Durex owner Reckitt Benckiser disappointed City analysts with its sales performance in the first quarter, sending its shares down 6% in morning trading on Friday.
Sales were up 2% on a like-for-like basis at the company, which owns a suite of household brands including Dettol, Clearasil and Gaviscon. Analysts had been expecting a rise of 2.6%.
Reckitt Benckiser bought nutrition specialist Mead Johnson last year, and said the integrated business had been performing well in China and had delivered growth of 6%.
However, the company was hit by “significant underperformance” from Scholl. The footcare brand brought down sales in Reckitt Benckiser’s health division, more than offsetting gains from Durex and VMS sales.
Reckitt Benckiser is expecting further weakness from Scholl in the short term, but is taking action to bring forward other projects to balance the business.
Despite missing targets, Reckitt Benckiser reassured investors that it was on track to grow its full-year revenues by between 2% and 3%.
The company did not explicitly refer to its recent decision to pull out of a bid for Pfizer’s health business, which followed on from Johnson & Johnson’s decision to walk away from the doomed auction.
However, Rakesh Kapoor, Reckitt Benckiser’s chief executive, said the company was not looking to grow through further acquisitions.
Mr Kapoor said: “Our priority remains organic growth under our new focused organisation structure. The integration of Mead Johnson is going well.
“We have work to do in parts of our health portfolio, particularly Scholl. I am very pleased to see such energy, focus and a strong start by the hygiene home team.”

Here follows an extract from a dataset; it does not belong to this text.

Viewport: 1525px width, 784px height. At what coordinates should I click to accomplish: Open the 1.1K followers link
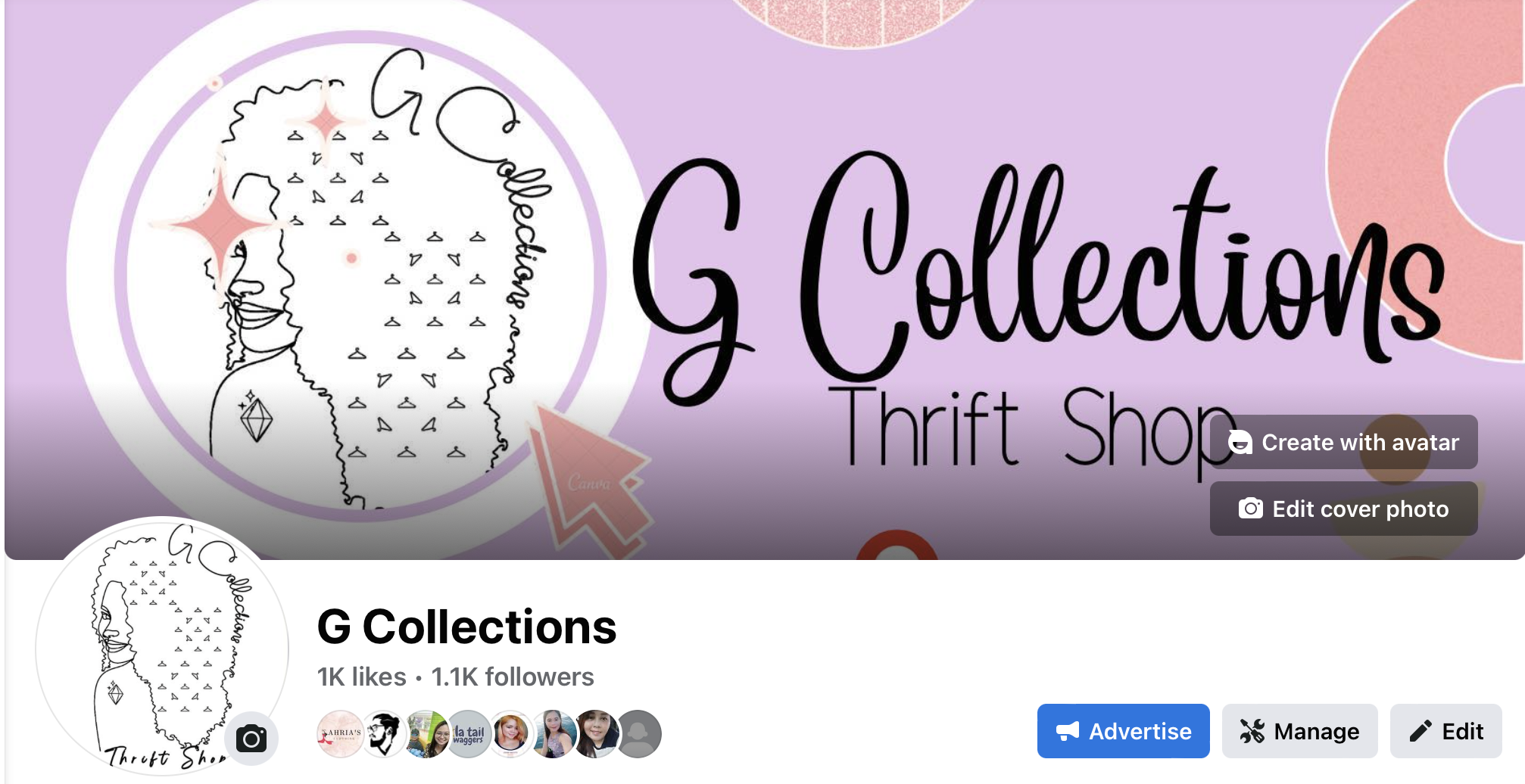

Russ Mould, investment director at AJ Bell, said the company was “struggling to bounce back” after delivering its worst annual performance in 2017.
“In part this is due to pricing pressure, something which raises uncomfortable questions about the strength of the company’s brand portfolio,” he said.
“Having endured a damaging cyber attack and messed up a new product introduction last year, chief executive Rakesh Kapoor has made a great play of prioritising organic growth; little wonder then that the shares have been marked lower today.”